*Source data*
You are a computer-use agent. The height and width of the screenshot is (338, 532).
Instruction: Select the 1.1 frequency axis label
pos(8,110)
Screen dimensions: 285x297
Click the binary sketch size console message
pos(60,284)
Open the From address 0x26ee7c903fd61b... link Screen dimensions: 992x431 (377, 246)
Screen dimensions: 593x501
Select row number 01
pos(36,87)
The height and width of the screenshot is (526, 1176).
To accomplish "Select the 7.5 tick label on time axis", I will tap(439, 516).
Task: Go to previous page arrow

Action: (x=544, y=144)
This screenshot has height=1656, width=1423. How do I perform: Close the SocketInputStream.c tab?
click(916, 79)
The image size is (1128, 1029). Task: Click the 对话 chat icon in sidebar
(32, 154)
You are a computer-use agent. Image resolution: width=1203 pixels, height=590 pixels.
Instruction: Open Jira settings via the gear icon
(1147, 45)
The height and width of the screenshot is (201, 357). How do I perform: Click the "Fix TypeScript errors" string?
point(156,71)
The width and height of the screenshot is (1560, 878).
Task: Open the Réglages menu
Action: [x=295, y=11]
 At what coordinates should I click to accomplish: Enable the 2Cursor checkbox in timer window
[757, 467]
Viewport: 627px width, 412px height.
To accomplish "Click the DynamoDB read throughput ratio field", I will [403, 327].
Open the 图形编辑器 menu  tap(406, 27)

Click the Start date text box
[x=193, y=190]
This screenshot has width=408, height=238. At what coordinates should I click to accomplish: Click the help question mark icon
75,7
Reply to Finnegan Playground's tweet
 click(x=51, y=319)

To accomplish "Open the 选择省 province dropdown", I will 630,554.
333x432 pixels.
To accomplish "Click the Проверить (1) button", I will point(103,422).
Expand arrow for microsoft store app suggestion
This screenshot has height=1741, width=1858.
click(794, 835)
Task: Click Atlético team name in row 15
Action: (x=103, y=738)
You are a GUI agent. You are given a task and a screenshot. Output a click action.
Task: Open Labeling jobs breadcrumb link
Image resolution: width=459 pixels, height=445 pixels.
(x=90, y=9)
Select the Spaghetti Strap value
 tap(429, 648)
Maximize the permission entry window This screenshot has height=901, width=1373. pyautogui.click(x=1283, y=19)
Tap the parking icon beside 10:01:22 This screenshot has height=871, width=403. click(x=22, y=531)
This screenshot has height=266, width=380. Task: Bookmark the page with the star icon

*Task goal*
Please edit the entries above so that "Screen dimensions" becomes "Screen size" each time it appears, leaving everything else as it is.

*Answer for the task*
You are a computer-use agent. The height and width of the screenshot is (338, 532).
Instruction: Select the 1.1 frequency axis label
pos(8,110)
Screen size: 285x297
Click the binary sketch size console message
pos(60,284)
Open the From address 0x26ee7c903fd61b... link Screen size: 992x431 (377, 246)
Screen size: 593x501
Select row number 01
pos(36,87)
The height and width of the screenshot is (526, 1176).
To accomplish "Select the 7.5 tick label on time axis", I will tap(439, 516).
Task: Go to previous page arrow

Action: (x=544, y=144)
This screenshot has height=1656, width=1423. How do I perform: Close the SocketInputStream.c tab?
click(916, 79)
The image size is (1128, 1029). Task: Click the 对话 chat icon in sidebar
(32, 154)
You are a computer-use agent. Image resolution: width=1203 pixels, height=590 pixels.
Instruction: Open Jira settings via the gear icon
(1147, 45)
The height and width of the screenshot is (201, 357). How do I perform: Click the "Fix TypeScript errors" string?
point(156,71)
The width and height of the screenshot is (1560, 878).
Task: Open the Réglages menu
Action: [x=295, y=11]
 At what coordinates should I click to accomplish: Enable the 2Cursor checkbox in timer window
[757, 467]
Viewport: 627px width, 412px height.
To accomplish "Click the DynamoDB read throughput ratio field", I will [403, 327].
Open the 图形编辑器 menu  tap(406, 27)

Click the Start date text box
[x=193, y=190]
This screenshot has width=408, height=238. At what coordinates should I click to accomplish: Click the help question mark icon
75,7
Reply to Finnegan Playground's tweet
 click(x=51, y=319)

To accomplish "Open the 选择省 province dropdown", I will 630,554.
333x432 pixels.
To accomplish "Click the Проверить (1) button", I will point(103,422).
Expand arrow for microsoft store app suggestion
This screenshot has height=1741, width=1858.
click(794, 835)
Task: Click Atlético team name in row 15
Action: (x=103, y=738)
You are a GUI agent. You are given a task and a screenshot. Output a click action.
Task: Open Labeling jobs breadcrumb link
Image resolution: width=459 pixels, height=445 pixels.
(x=90, y=9)
Select the Spaghetti Strap value
 tap(429, 648)
Maximize the permission entry window This screenshot has height=901, width=1373. pyautogui.click(x=1283, y=19)
Tap the parking icon beside 10:01:22 This screenshot has height=871, width=403. click(x=22, y=531)
This screenshot has height=266, width=380. Task: Bookmark the page with the star icon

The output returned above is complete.